**To do**
Your answer should be the records, restated word for word.

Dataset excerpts
──────
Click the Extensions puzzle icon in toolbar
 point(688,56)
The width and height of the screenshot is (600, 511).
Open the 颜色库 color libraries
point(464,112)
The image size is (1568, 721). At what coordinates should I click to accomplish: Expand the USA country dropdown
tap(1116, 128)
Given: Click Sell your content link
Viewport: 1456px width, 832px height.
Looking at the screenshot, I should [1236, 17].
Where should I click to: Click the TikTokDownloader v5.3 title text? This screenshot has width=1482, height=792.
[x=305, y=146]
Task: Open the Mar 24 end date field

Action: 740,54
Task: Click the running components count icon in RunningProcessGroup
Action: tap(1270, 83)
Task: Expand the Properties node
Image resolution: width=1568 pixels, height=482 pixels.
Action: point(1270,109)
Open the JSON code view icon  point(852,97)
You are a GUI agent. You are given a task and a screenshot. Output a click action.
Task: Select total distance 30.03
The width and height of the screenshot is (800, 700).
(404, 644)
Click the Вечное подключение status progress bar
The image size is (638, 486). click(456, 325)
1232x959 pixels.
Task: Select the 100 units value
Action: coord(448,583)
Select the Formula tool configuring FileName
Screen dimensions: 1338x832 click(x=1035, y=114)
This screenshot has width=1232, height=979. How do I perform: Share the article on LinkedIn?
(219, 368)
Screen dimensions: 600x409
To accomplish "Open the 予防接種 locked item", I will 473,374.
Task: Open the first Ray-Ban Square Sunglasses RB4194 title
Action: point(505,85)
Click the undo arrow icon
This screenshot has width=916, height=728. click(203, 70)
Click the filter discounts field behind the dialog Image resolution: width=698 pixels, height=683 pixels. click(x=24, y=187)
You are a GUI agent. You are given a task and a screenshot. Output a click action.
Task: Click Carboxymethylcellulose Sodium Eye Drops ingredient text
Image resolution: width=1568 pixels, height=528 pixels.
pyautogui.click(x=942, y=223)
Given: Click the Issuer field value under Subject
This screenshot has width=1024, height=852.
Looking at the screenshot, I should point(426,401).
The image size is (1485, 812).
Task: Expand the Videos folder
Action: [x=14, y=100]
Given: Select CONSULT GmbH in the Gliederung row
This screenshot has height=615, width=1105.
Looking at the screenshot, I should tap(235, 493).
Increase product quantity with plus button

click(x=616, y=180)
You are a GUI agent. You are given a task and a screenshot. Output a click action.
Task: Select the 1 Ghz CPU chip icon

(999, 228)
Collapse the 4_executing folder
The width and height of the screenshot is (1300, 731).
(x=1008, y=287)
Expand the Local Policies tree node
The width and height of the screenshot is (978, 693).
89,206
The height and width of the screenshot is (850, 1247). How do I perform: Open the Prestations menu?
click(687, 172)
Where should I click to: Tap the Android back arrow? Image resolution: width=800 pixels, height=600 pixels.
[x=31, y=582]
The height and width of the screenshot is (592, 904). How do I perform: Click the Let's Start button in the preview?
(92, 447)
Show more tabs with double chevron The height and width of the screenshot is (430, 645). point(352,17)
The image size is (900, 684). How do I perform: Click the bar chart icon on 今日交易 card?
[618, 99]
──────
**Solution for this exercise**
Click the Extensions puzzle icon in toolbar
 point(688,56)
The width and height of the screenshot is (600, 511).
Open the 颜色库 color libraries
point(464,112)
The image size is (1568, 721). At what coordinates should I click to accomplish: Expand the USA country dropdown
tap(1116, 128)
Given: Click Sell your content link
Viewport: 1456px width, 832px height.
Looking at the screenshot, I should [1236, 17].
Where should I click to: Click the TikTokDownloader v5.3 title text? This screenshot has width=1482, height=792.
[x=305, y=146]
Task: Open the Mar 24 end date field

Action: 740,54
Task: Click the running components count icon in RunningProcessGroup
Action: tap(1270, 83)
Task: Expand the Properties node
Image resolution: width=1568 pixels, height=482 pixels.
Action: point(1270,109)
Open the JSON code view icon  point(852,97)
You are a GUI agent. You are given a task and a screenshot. Output a click action.
Task: Select total distance 30.03
The width and height of the screenshot is (800, 700).
(404, 644)
Click the Вечное подключение status progress bar
The image size is (638, 486). click(456, 325)
1232x959 pixels.
Task: Select the 100 units value
Action: coord(448,583)
Select the Formula tool configuring FileName
Screen dimensions: 1338x832 click(x=1035, y=114)
This screenshot has width=1232, height=979. How do I perform: Share the article on LinkedIn?
(219, 368)
Screen dimensions: 600x409
To accomplish "Open the 予防接種 locked item", I will 473,374.
Task: Open the first Ray-Ban Square Sunglasses RB4194 title
Action: point(505,85)
Click the undo arrow icon
This screenshot has width=916, height=728. click(203, 70)
Click the filter discounts field behind the dialog Image resolution: width=698 pixels, height=683 pixels. click(x=24, y=187)
You are a GUI agent. You are given a task and a screenshot. Output a click action.
Task: Click Carboxymethylcellulose Sodium Eye Drops ingredient text
Image resolution: width=1568 pixels, height=528 pixels.
pyautogui.click(x=942, y=223)
Given: Click the Issuer field value under Subject
This screenshot has width=1024, height=852.
Looking at the screenshot, I should point(426,401).
The image size is (1485, 812).
Task: Expand the Videos folder
Action: [x=14, y=100]
Given: Select CONSULT GmbH in the Gliederung row
This screenshot has height=615, width=1105.
Looking at the screenshot, I should tap(235, 493).
Increase product quantity with plus button

click(x=616, y=180)
You are a GUI agent. You are given a task and a screenshot. Output a click action.
Task: Select the 1 Ghz CPU chip icon

(999, 228)
Collapse the 4_executing folder
The width and height of the screenshot is (1300, 731).
(x=1008, y=287)
Expand the Local Policies tree node
The width and height of the screenshot is (978, 693).
89,206
The height and width of the screenshot is (850, 1247). How do I perform: Open the Prestations menu?
click(687, 172)
Where should I click to: Tap the Android back arrow? Image resolution: width=800 pixels, height=600 pixels.
[x=31, y=582]
The height and width of the screenshot is (592, 904). How do I perform: Click the Let's Start button in the preview?
(92, 447)
Show more tabs with double chevron The height and width of the screenshot is (430, 645). point(352,17)
The image size is (900, 684). How do I perform: Click the bar chart icon on 今日交易 card?
[618, 99]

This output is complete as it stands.